The ALJ also discounted Dr. Janoian's opinion because, to the ALJ, "it appears that Dr. Janoian is actively assisting the claimant's attempt to obtain benefits." (AR 19). But the ALJ did not point to any evidence showing impropriety on the part of Dr. Janoian, and he may not assume that a treating physician lacks credibility merely because he was supportive of his patient. See Reddick v. Chater, 157 F.3d 715, 725-26 (9th Cir. 1996) (error for ALJ to reject physician's opinion because physician was "compassionate and supportive of the patient"); Lester, 81 F.3d at 832 ("The Secretary may not assume that doctors routinely lie in order to help their patients collect disability benefits." (citation and quotation marks omitted)). Therefore, no substantial evidence supports this reason for rejecting Dr. Janoian's opinion.
The ALJ also rejected the opinion of an examining physician, Dr. Srinivasan. (AR 18). Dr. Srinivasan assessed plaintiff with a slightly more restrictive functional capacity than did the ALJ. For example, Dr.
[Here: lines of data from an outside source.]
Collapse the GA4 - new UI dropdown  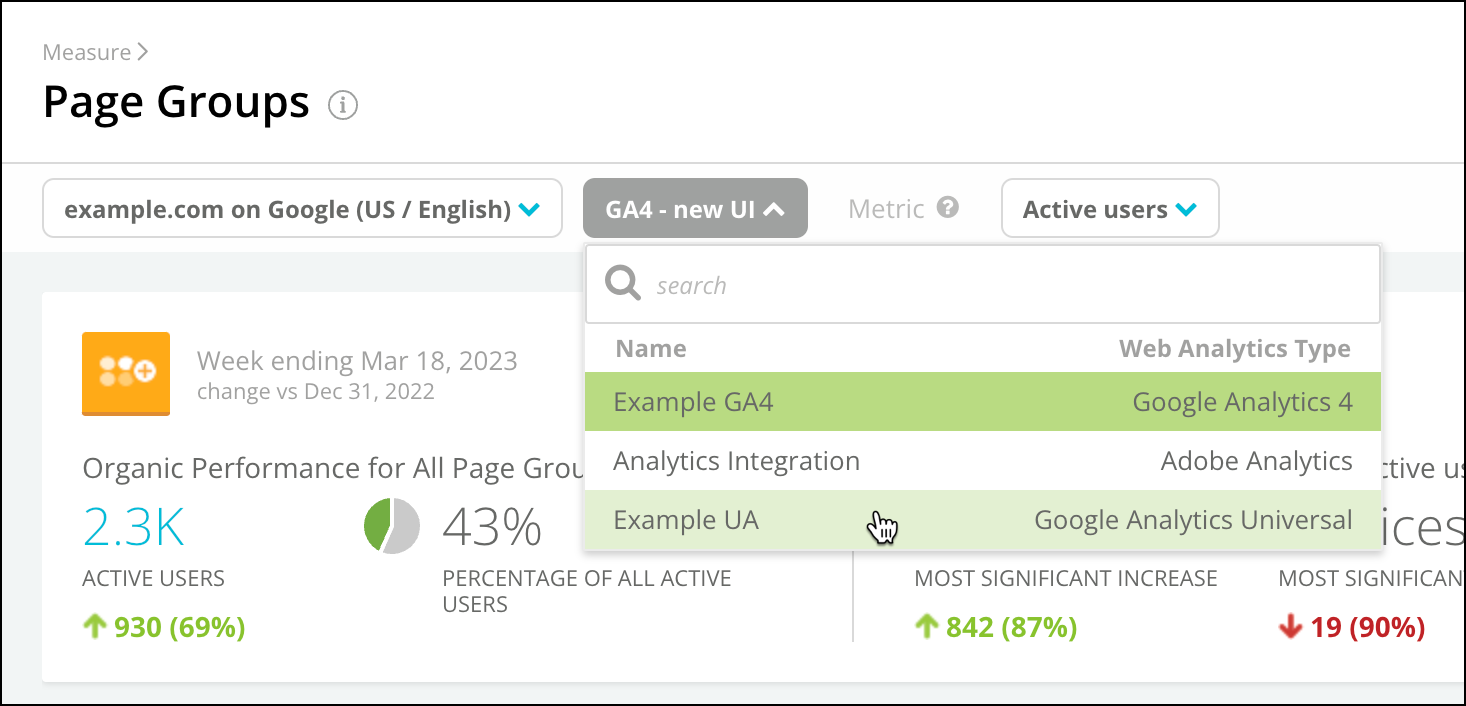(x=695, y=209)
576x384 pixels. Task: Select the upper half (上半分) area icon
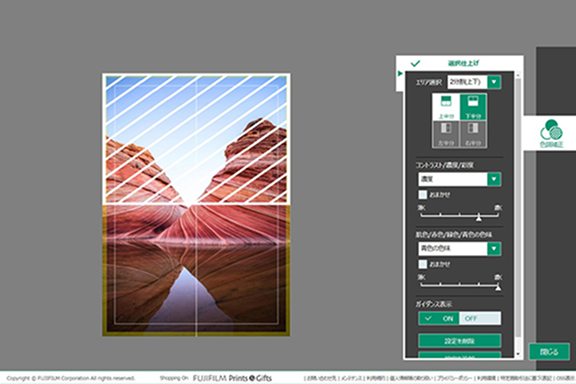point(446,107)
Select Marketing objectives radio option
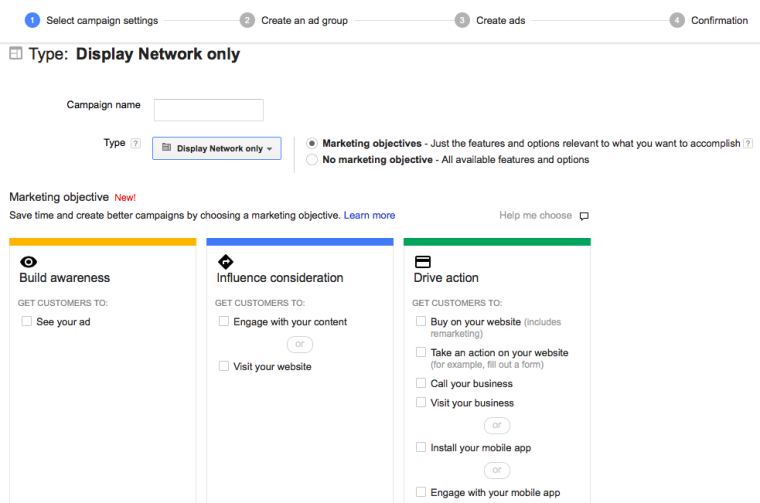The height and width of the screenshot is (503, 760). 312,144
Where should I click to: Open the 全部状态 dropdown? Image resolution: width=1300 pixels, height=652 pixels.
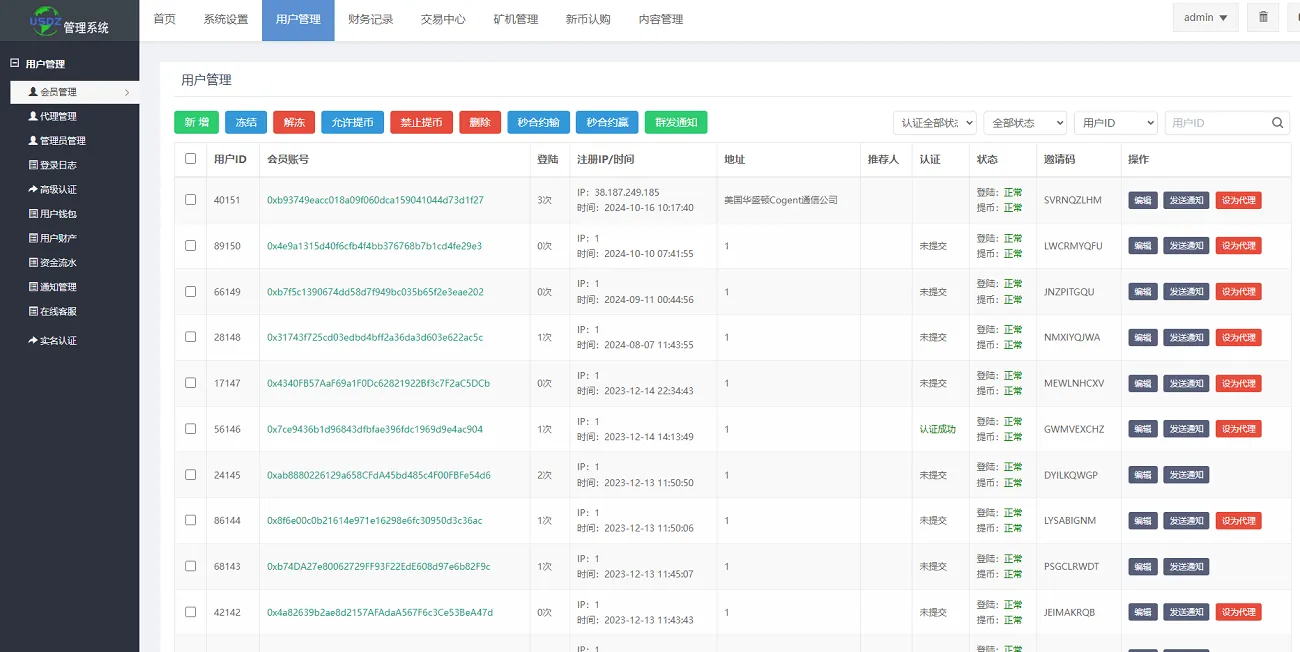click(1026, 122)
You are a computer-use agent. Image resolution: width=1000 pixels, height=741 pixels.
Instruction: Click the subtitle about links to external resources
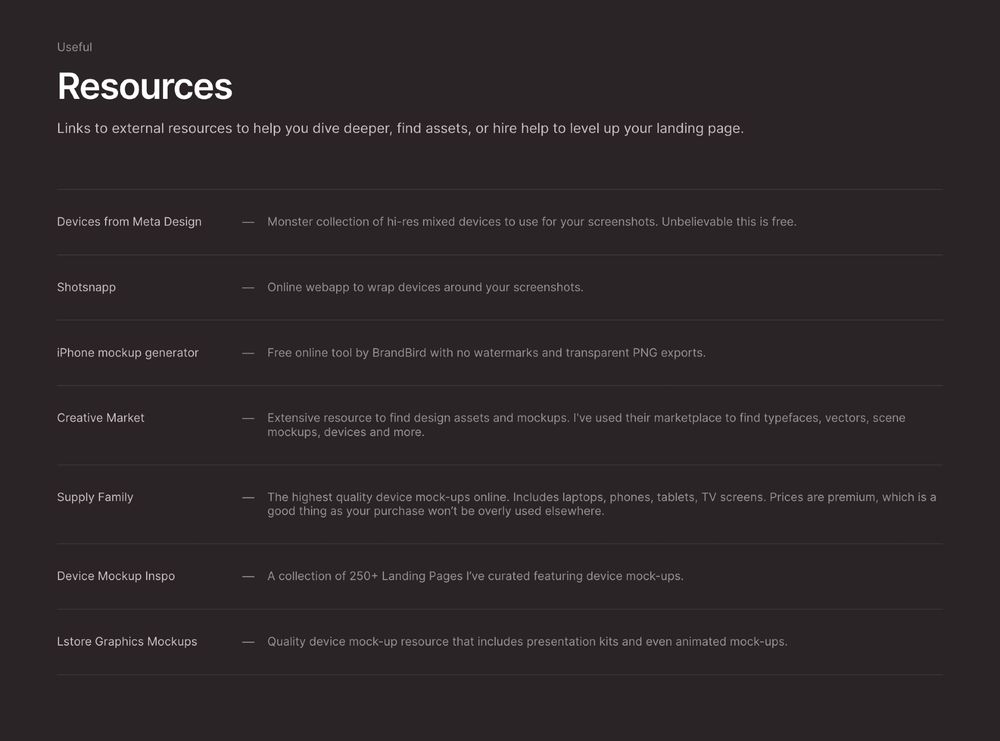point(400,129)
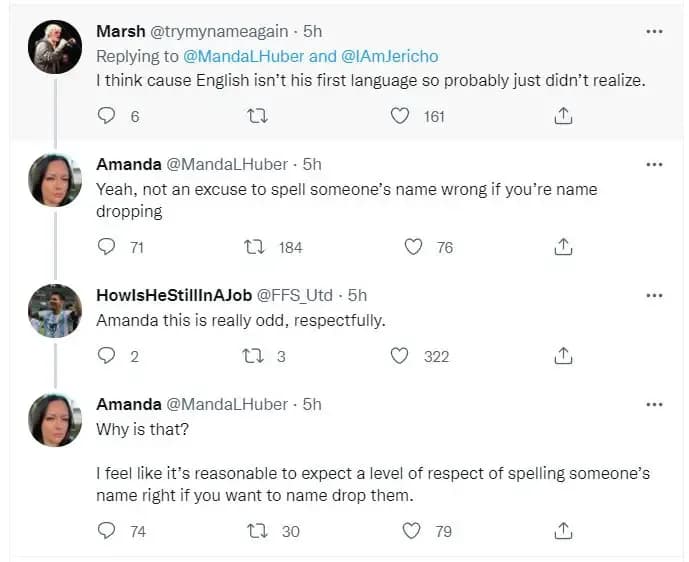The height and width of the screenshot is (562, 689).
Task: View HowIsHeStillInAJob's profile avatar
Action: point(55,309)
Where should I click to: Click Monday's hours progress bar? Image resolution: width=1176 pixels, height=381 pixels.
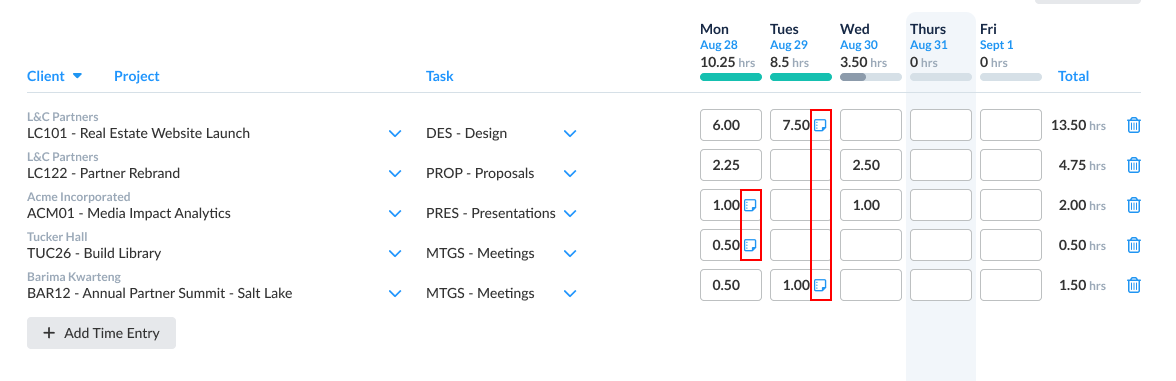tap(730, 76)
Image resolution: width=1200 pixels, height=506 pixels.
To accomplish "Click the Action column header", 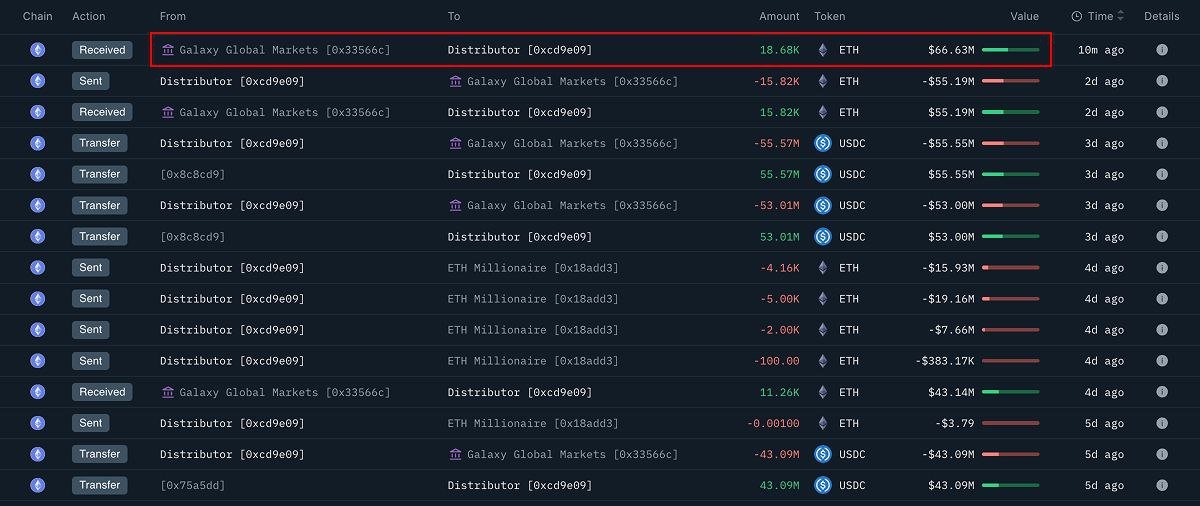I will coord(89,16).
Srinivasan believed plaintiff could "stand and walk for about 4 hours or so in an 8-hour shift" and could only "frequently do pushing, pulling, holding, grasping, and fine manipulation of fingers with both hands." (AR 466). Because Dr. Janoian assessed plaintiff with even greater limitations than did Dr. Srinivasan, the Court does not review the ALJ's reasons for rejecting Dr. Srinivasan's opinion. On remand, the ALJ is required to reconsider Dr. Janoian's opinion and free to reassess Dr. Srinivasan's opinion.*fn3
For the foregoing reasons, the decision of the Commissioner of Social Security is reversed in part, and this matter is remanded for further administrative action consistent with this Opinion.*fn4
LET JUDGMENT BE ENTERED ACCORDINGLY.